A break was followed by questions from the audience. Audience members asked questions and panelists responded, with Sebastian’s role limited to that of choosing the one who would ask the question. Is that all the “rigorous preparation” for the show that the star anchor had been talking about in his interviews? Perhaps, it was about giving “young India” a voice, as the promos of the show underline.

Sebastian’s research, at least what was visible on the show, was limited to two sets of statistics, one speech and one interview. Is this what one expects of a journalist who started Hard Talk on BBC, and founded and conducted the stimulating Doha Debates? The nuggets of information which comprised Sebastian’s research are things any person who follows news is aware of.

The first episode of The Outsider had nothing by way of which it could differentiate itself from the host of panel discussions that we watch every night on NDTV, CNN-IBN and Times Now. It had nothing unique that would make viewers feel that it was indeed an outsider casting a critical, analytical eye on politics and dynasties in India.

The question of dynasties and how they differ at the national and regional level was also not brought up; the show did not question why there is a higher incidence of hereditary MPs in regional parties in comparison to the national parties. What is the connection of this to India’s feudal past? How do dynastic political families and their practices in India and the subcontinent differ from the same in the US and UK, given our feudal society? Nor did the show discuss how dynasty politics and patriarchy are intertwined. While women’s entry into the electoral fray arguably promotes fair representation and gender equity, when this happens within the framework of political families pushing their women in order to achieve the “balance” and project a progressive face, it only leads to perpetuation of patriarchy through the backdoor. In a discussion on politics as family business, surely this is something that ought to have been discussed.

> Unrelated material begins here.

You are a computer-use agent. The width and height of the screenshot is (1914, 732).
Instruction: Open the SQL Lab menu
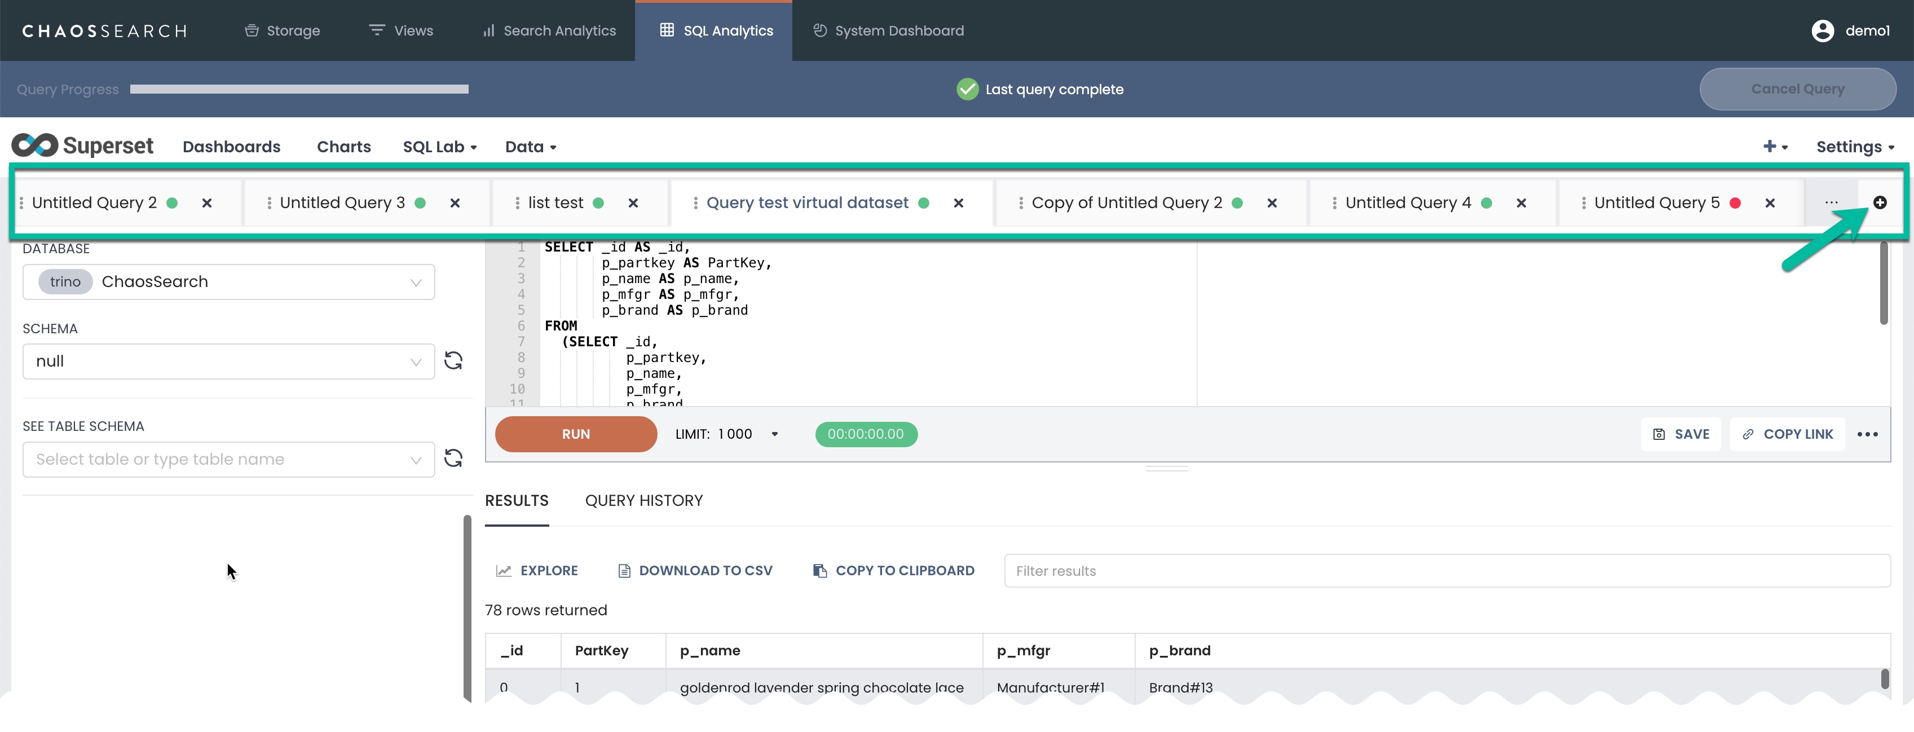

With none of this being part of the discussion, and with the panellists (why did the show feature the same dreary, hackneyed representatives of political parties is something that only the organisers can tell) only repeating what they say again and again to us, evening after evening, to our home-grown anchors, it is hardly surprising that the audience poll results at the end of the show remained the same as it was at the start: 78% voted against the motion and 22% for it, before as well as after the show. Proof enough that the “debate” did not throw up any points to ponder over. It was predictable, formulaic and insipid.

Of course, it was just the first episode, and there are 12 more to come. Is it fair to criticise Sebastian and his team so early on? Perhaps, the more important question might be: is it possible for The Outsider to offer any insights, given its high-school format and predictable guest line-up?